In John 5, Jesus and the disciples have returned to Jerusalem for a festival. Near one of the city’s many ancient gates, the Sheep Gate, Jesus approaches a pool at Bethsaida. I’ve been there. The place would’ve been congested, chaotic, and confused with that ill summoned there. John reports the healing waters of the pool have attracted “many ill, blind, lame, and paralyzed people,” including “one man was there who had been ill for thirty-eight years.” Note: John does not specify what ails this ill man.
Jesus— God and Man— intuits this suffering fellow has been there for a long time.
So knowing, Jesus proceeds to practice an odd medicine on the man. Mary’s boy does not reach down and touch him as he does the man with the withered hand in the Gospel of Mark. He does not, like the Samaritan for the man in the ditch, stoop down, pick him up, and carry him to his salvation. Jesus simply asks him a question— a rude question we might think unbecoming for Jesus to pose.
“Do you want to be made well?”
The question sounds like a provocation.
Jesus queries not after his ailment but his desire.
“Do you desire to be made well?”
Maximus the Confessor interprets this passage not as a question of the ill man’s willpower or his psychological readiness— Jesus is neither a physical therapist nor a social worker. The question Jesus proffers, Maximus insists, is a metaphysical invitation. For Maximus (and, for that matter, for John Wesley) Jesus does not merely heal the body. He reorders the cosmos. He “innovates” creation by joining it irrevocably to himself.

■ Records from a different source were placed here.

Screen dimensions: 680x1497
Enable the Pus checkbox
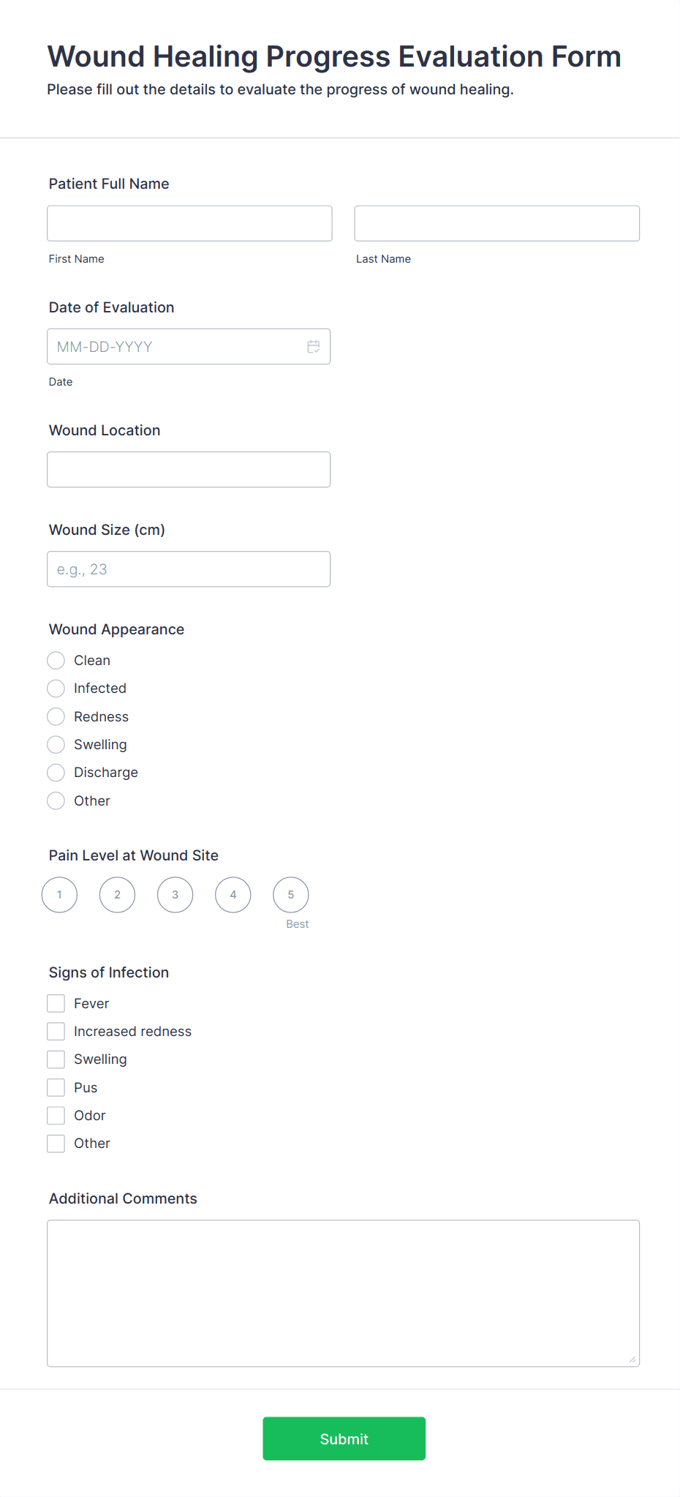[56, 1088]
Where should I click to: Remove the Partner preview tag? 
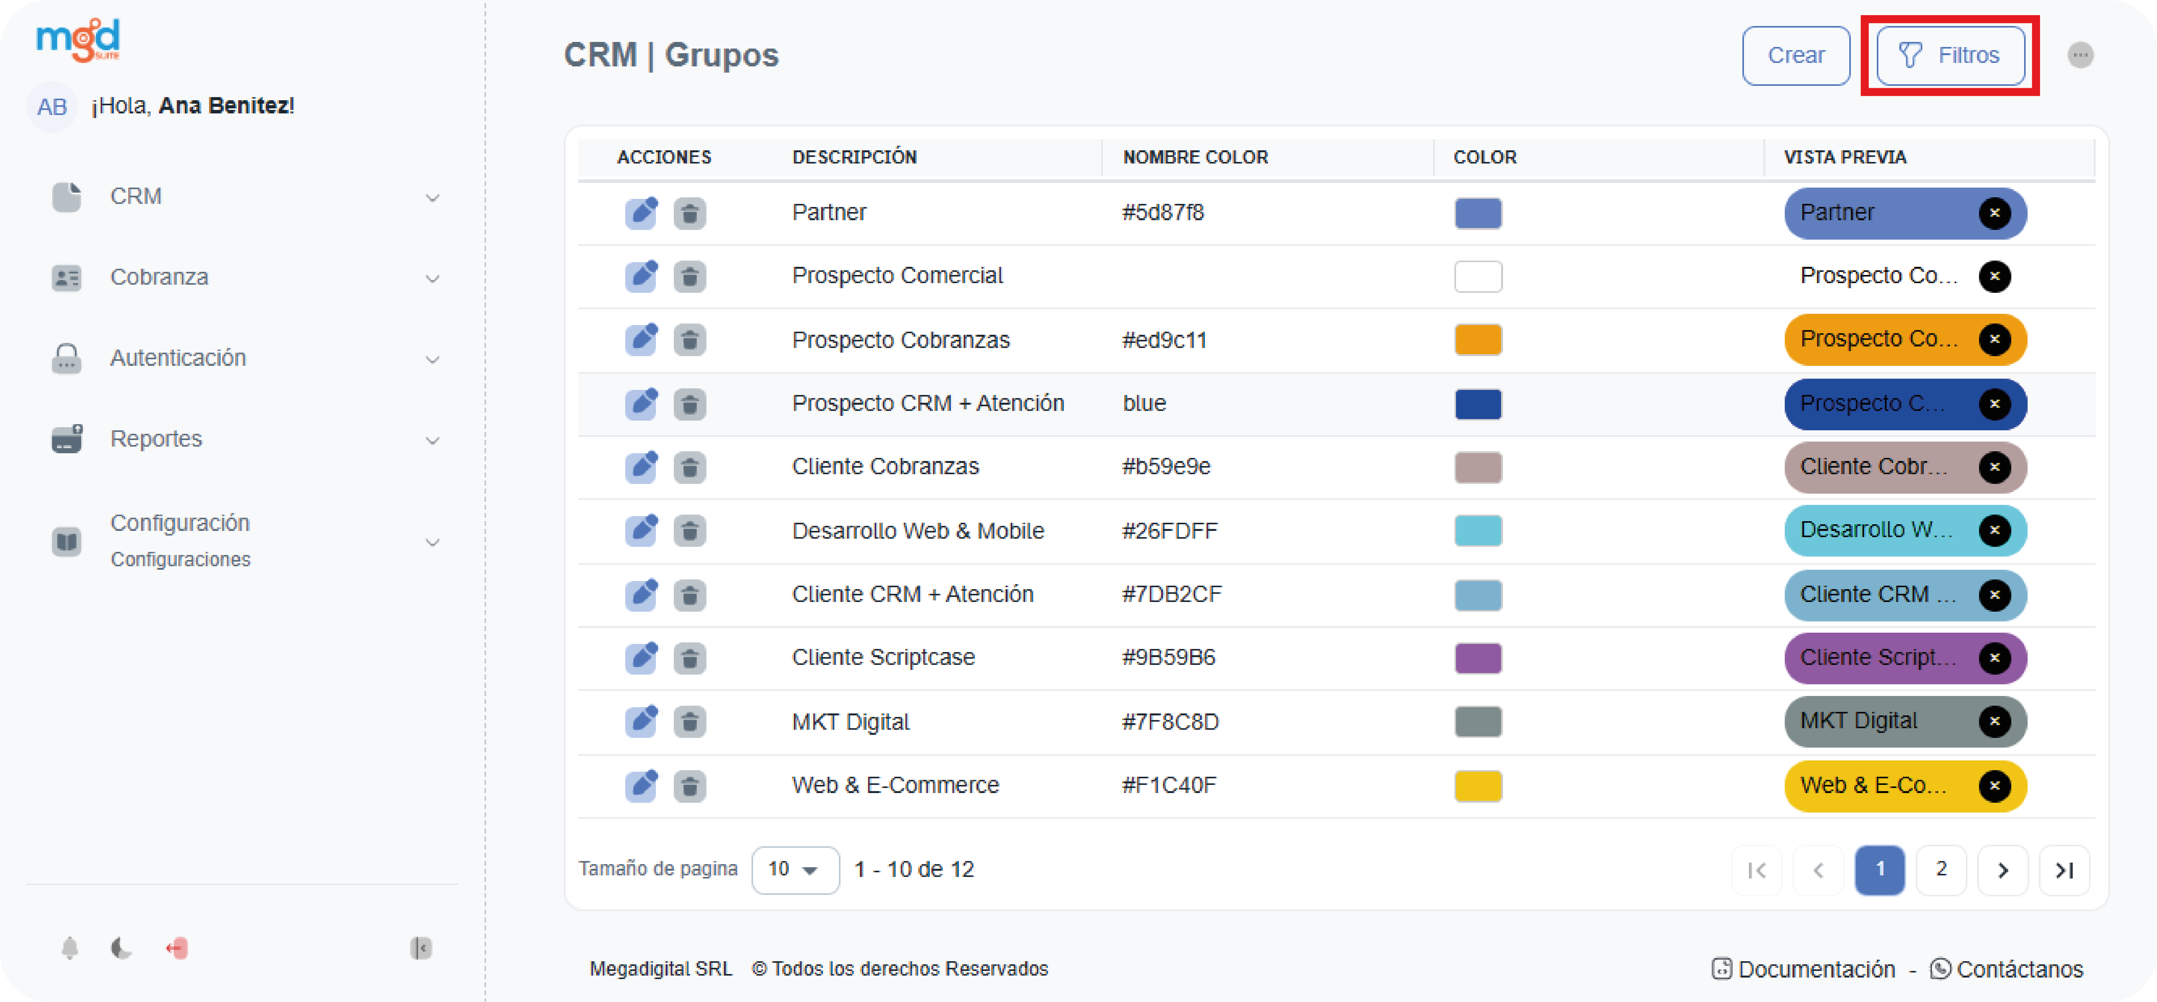(1995, 213)
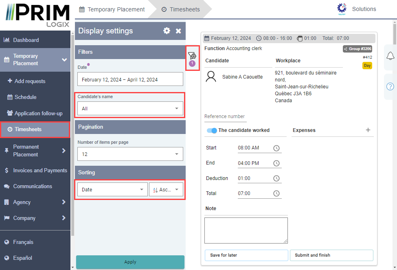Click the clock icon beside Start time
Screen dimensions: 397x270
276,148
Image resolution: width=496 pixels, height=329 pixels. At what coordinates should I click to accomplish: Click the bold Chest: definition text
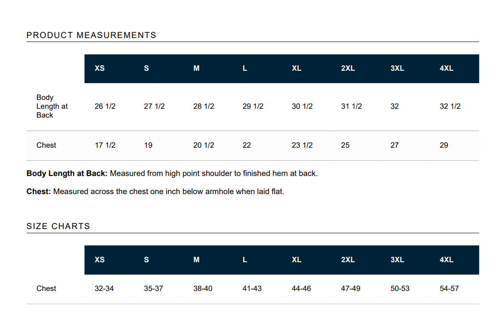point(38,191)
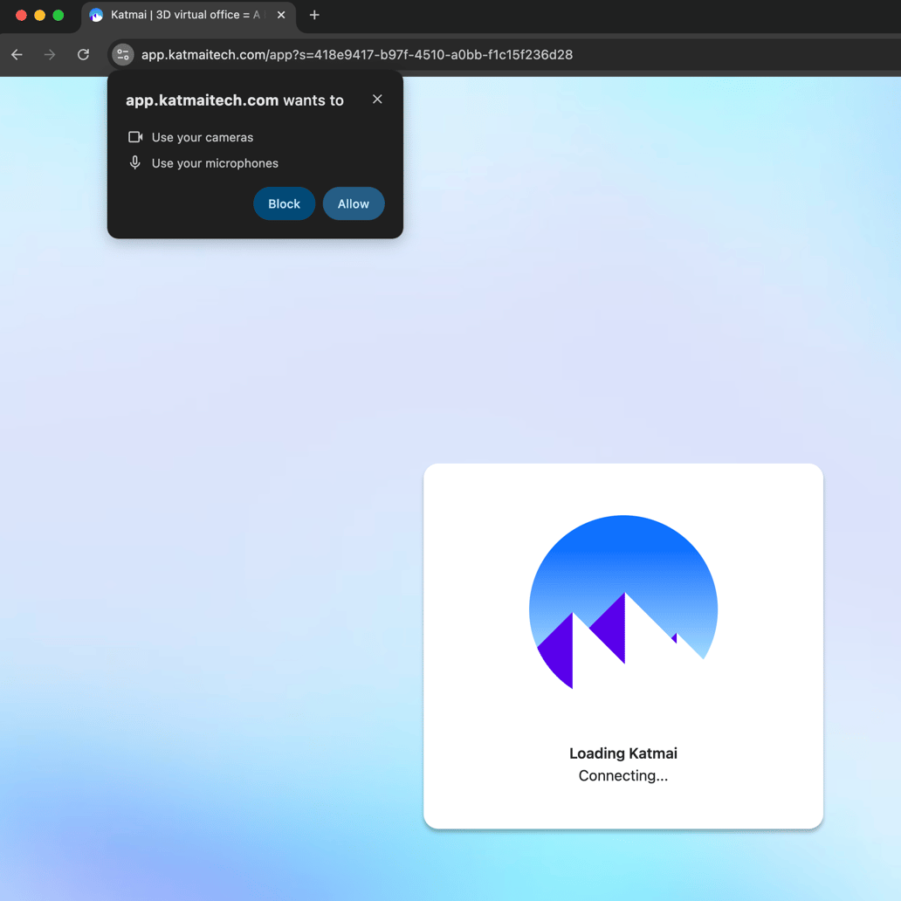Image resolution: width=901 pixels, height=901 pixels.
Task: Close the Katmai virtual office tab
Action: click(281, 15)
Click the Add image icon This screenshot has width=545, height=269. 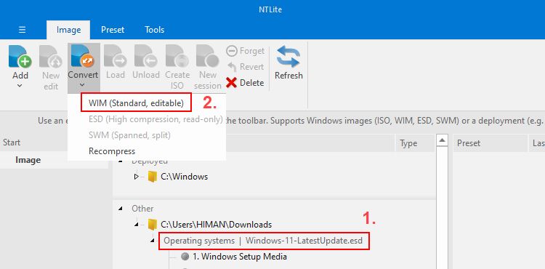20,57
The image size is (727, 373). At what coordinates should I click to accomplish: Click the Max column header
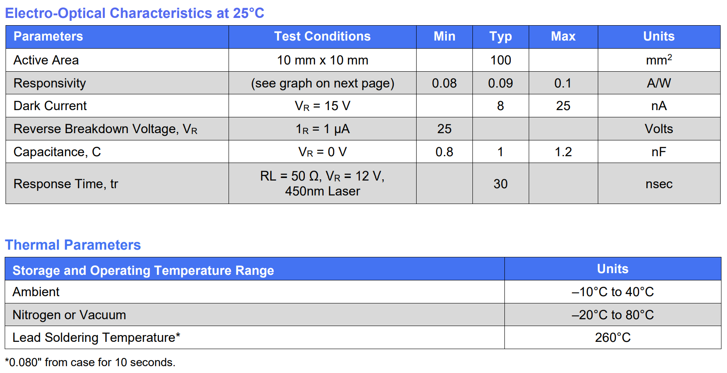click(x=563, y=37)
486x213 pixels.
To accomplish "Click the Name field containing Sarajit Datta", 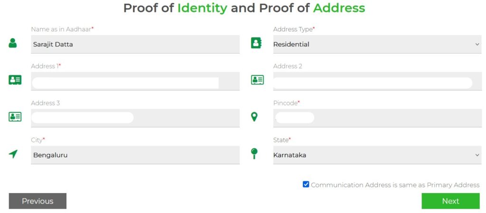I will pos(135,44).
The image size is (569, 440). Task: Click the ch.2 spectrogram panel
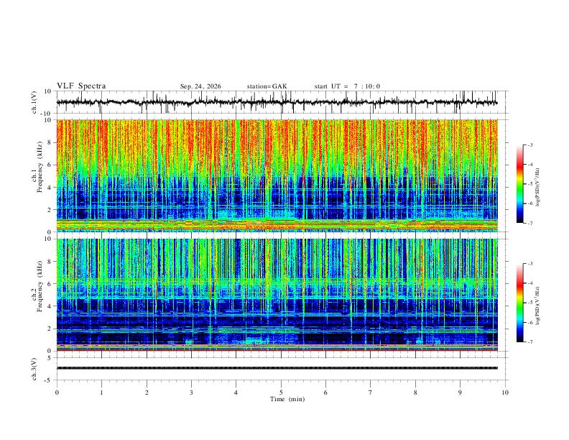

In the Ambigua to John, Maximus writes:
“The Word of God (that is, Jesus) willed to effect the mystery of his Incarnation not only once, but always and in all things.”
For the church fathers, the passage provides a clear illustration of the human situation apart from the Word’s work. The man at the pool is not simply sick. That John tells us he has laid there for nearly four decades is a clue. He is dis-integrated; that is, he is alienated from the End— the telos— of his existence.